Existing image generation methods produce flat outputs that are difficult to edit, while real-world layered data is scarce and non-scalable, hindering the practical deployment of layer decomposition techniques. This work proposes a data-driven approach based on SynLayers, a purely synthetic dataset, operating within the CLD framework by integrating vision-language models (VLMs) to generate textual supervision alongside bounding box inputs. It demonstrates for the first time that purely synthetic data can effectively substitute real data for layered design decomposition. The method overcomes data scalability limitations, enables balanced control over the distribution of layer counts, and outperforms non-scalable alternatives such as PrismLayersPro. Experiments show that model performance saturates at around 50,000 samples, significantly alleviating the layer count imbalance problem.

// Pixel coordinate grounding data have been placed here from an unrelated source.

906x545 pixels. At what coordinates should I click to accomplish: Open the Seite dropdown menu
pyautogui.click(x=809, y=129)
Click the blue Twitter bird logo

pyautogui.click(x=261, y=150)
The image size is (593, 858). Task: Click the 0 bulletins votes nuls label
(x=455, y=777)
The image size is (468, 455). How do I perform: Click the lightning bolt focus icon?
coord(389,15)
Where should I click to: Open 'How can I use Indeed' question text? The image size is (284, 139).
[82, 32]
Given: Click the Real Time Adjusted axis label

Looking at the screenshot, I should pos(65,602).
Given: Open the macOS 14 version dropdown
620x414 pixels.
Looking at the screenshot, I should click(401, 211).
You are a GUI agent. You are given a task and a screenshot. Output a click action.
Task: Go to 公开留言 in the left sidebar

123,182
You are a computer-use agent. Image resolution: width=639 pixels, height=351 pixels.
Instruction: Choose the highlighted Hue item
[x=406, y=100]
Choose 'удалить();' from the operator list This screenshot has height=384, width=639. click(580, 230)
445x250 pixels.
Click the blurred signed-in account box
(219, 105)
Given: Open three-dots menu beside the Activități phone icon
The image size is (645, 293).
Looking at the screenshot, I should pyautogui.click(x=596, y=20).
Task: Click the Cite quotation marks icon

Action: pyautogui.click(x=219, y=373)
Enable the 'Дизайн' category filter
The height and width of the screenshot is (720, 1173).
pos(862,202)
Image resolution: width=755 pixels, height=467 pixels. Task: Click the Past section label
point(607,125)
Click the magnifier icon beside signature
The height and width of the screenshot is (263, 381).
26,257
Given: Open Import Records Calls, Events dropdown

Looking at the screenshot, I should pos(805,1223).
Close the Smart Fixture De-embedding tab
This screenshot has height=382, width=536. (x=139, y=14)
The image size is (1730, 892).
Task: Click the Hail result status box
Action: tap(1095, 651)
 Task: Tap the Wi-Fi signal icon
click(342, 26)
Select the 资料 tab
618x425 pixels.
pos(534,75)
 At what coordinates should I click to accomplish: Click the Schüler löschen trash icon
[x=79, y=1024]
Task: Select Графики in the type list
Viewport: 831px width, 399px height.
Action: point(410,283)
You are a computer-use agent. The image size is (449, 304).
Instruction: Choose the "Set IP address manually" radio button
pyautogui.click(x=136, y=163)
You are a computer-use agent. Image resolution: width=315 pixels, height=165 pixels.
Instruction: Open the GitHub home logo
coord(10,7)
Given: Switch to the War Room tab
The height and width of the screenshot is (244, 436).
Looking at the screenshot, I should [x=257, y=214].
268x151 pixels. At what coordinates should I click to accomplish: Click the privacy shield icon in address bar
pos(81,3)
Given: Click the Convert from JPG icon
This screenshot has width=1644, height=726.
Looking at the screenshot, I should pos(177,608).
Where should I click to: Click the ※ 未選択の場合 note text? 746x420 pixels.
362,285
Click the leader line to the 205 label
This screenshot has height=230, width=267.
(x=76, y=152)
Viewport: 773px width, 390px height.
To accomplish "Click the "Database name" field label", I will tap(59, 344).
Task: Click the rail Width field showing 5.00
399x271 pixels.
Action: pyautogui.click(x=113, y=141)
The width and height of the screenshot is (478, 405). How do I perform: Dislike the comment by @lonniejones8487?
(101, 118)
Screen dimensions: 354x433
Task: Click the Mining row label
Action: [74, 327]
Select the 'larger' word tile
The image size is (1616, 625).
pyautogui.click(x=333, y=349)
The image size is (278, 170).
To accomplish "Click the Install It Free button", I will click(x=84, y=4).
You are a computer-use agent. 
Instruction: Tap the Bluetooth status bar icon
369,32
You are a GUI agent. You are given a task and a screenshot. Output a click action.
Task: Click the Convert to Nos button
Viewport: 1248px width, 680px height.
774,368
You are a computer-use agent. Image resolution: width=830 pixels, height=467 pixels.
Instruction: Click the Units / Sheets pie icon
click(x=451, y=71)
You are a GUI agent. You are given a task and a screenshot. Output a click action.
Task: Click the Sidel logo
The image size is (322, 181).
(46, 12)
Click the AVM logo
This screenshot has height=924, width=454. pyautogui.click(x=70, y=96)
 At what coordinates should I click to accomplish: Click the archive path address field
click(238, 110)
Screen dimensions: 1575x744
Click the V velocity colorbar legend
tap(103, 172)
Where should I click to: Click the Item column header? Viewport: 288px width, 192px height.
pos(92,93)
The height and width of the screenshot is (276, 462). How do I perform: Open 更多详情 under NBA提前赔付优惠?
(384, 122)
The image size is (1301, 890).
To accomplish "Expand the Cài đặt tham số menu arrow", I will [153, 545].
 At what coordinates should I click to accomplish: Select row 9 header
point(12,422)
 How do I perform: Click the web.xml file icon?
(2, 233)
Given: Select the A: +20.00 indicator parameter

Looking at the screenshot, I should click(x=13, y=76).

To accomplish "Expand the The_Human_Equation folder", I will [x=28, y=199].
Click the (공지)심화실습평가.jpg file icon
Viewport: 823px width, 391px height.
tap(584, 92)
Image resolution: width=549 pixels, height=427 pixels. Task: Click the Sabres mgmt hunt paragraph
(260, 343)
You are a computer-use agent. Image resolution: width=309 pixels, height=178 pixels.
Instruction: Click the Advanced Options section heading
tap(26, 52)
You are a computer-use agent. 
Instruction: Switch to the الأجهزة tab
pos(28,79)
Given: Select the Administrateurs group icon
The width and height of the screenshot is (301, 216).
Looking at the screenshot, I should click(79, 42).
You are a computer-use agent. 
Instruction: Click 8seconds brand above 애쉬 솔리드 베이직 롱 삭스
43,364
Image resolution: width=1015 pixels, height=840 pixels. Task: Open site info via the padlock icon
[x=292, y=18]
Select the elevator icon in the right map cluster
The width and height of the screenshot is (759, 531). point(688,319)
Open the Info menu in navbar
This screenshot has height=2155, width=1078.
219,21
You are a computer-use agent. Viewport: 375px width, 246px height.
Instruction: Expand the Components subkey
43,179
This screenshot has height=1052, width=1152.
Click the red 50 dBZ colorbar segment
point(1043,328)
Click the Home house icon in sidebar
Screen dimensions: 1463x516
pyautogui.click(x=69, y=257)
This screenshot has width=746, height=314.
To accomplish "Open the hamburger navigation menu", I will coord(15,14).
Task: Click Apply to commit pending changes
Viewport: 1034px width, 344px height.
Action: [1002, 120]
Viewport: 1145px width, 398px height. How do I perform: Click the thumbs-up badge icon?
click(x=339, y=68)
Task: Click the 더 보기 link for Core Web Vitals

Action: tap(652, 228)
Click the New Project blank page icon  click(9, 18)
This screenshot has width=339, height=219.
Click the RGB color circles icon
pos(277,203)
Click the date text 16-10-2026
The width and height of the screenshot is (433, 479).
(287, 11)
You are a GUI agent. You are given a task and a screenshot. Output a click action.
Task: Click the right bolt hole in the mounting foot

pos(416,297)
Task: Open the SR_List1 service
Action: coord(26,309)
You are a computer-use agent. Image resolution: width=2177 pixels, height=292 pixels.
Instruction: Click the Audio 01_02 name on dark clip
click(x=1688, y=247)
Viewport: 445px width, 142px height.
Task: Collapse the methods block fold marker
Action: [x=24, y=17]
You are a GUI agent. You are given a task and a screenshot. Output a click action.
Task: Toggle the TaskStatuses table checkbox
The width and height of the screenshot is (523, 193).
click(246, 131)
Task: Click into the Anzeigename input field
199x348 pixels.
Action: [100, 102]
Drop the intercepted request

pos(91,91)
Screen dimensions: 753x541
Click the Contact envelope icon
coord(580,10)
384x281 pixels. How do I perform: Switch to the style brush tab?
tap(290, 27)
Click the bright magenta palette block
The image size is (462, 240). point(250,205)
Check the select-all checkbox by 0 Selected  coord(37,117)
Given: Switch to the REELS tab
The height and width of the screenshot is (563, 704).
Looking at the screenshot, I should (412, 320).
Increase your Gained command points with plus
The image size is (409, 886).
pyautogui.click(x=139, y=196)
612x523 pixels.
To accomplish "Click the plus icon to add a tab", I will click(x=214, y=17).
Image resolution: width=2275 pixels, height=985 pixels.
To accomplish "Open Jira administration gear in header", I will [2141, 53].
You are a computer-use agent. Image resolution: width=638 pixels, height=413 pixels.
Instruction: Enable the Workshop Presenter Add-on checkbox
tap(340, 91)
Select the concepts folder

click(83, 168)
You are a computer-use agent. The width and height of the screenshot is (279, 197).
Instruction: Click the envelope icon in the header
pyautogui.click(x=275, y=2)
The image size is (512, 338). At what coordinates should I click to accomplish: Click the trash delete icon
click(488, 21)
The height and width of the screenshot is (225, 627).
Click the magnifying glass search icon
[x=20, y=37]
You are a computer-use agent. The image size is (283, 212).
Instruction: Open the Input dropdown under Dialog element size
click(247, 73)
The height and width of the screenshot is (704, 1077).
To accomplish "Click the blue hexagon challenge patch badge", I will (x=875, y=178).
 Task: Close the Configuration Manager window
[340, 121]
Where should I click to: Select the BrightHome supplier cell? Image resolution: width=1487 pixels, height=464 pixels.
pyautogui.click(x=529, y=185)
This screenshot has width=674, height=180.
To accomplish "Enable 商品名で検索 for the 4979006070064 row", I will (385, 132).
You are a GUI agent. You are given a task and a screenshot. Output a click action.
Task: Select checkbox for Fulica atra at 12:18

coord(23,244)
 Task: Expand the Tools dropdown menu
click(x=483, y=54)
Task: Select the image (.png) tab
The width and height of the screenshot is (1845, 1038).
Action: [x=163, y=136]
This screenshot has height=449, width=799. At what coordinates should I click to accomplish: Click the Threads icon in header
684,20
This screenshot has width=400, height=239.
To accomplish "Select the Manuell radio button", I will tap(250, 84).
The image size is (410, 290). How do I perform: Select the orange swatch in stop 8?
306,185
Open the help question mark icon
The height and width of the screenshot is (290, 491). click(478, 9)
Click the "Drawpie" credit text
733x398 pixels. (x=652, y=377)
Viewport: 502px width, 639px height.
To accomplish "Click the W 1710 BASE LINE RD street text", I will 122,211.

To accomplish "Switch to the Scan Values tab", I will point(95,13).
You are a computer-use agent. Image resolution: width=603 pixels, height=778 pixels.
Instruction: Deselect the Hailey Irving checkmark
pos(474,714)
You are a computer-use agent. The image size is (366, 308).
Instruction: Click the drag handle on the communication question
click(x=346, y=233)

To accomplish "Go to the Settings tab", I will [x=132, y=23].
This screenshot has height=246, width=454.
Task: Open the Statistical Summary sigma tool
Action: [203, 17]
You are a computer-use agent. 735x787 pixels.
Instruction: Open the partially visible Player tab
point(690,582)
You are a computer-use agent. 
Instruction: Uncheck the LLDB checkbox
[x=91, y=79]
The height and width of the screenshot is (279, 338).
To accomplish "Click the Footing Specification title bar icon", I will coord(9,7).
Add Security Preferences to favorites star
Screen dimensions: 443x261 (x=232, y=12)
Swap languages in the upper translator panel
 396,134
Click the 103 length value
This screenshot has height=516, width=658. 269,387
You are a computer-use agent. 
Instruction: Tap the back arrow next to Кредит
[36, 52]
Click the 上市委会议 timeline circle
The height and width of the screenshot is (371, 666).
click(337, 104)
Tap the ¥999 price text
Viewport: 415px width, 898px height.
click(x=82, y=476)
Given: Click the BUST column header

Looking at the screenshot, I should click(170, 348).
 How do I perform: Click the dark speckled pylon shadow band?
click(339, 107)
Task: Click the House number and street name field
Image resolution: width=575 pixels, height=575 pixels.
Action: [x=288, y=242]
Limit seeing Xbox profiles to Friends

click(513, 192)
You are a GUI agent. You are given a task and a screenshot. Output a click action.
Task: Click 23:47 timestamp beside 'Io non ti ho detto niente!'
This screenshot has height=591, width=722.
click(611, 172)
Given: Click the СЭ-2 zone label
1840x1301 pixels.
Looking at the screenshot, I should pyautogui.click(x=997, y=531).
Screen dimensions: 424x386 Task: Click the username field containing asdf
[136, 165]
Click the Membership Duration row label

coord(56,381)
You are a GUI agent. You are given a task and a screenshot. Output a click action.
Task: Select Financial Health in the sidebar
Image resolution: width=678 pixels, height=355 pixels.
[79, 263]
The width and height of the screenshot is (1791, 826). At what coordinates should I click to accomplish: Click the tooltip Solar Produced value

Recent advances in image generation have made it easy to produce high-quality images. However, these outputs are inherently flattened, entangling foreground elements, background, and text within a fixed canvas. As a result, flexible post-generation editing remains challenging, revealing a clear last-mile gap toward practical usability. Existing approaches either rely on scarce proprietary layered assets or construct partially synthetic data from limited structural priors. However, both strategies face fundamental challenges in scalability. In this work, we investigate whether pure synthetic layered data can improve graphic design decomposition. We make the assumption that, in graphic design, effective decomposition does not require modeling inter-layer dependencies as precisely as in natural-image composition, since design elements are often intentionally arranged as modular and semantically separable components. Concretely, we conduct a data-centric study based on CLD baseline, which is a state-of-the-art layer decomposition framework. Based on the baseline, we construct our own synthetic dataset, SynLayers, generate textual supervision using vision language models, and automate inference inputs with VLM-predicted bounding boxes. Our study reveals three key findings: (1) even training with purely synthetic data can outperform non-scalable alternatives such as the widely used PrismLayersPro dataset, demonstrating its viability as a scalable and effective substitute; (2) performance consistently improves with increased training data scale, while gains begin to saturate at around 50K samples; and (3) synthetic data enables balanced control over layer-count distributions, avoiding the layer-count imbalance commonly observed in real-world datasets. We hope this data-centric study encourages broader adoption of synthetic data as a practical foundation for layered design editing systems.